- _Data for analysis_
════
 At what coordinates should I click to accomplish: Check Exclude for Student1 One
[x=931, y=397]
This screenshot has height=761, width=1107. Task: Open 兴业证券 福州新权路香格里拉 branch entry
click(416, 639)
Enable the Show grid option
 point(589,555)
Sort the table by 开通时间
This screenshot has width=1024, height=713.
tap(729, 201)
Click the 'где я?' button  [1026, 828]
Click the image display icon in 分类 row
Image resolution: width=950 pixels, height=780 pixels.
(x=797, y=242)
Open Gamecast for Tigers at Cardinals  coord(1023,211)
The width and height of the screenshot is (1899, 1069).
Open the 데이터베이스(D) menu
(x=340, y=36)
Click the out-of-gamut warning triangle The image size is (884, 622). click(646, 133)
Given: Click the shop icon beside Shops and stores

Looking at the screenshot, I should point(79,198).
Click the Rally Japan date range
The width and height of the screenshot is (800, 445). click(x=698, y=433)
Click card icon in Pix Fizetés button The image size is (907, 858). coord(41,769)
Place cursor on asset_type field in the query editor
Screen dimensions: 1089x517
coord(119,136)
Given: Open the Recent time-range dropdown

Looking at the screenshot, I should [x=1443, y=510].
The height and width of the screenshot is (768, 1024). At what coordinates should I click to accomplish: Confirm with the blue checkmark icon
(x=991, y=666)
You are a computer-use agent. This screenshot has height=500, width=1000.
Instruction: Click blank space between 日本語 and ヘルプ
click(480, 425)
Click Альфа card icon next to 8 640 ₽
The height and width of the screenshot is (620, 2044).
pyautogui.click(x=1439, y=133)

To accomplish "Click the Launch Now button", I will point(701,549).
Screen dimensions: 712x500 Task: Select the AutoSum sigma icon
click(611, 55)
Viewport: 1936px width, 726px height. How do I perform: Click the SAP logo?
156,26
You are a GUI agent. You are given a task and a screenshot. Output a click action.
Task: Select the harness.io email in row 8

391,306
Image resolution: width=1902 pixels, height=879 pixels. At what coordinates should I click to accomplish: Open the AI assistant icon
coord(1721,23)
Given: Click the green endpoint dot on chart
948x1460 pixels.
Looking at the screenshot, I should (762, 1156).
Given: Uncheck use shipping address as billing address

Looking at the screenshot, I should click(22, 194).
════
- _Work to complete_
Find and copy each line in the material above where the string "agent" occurs.

- _Reply_
You are a computer-use agent. This screenshot has height=500, width=1000.
You are a GUI agent. You are given a task and a screenshot. Output a click action.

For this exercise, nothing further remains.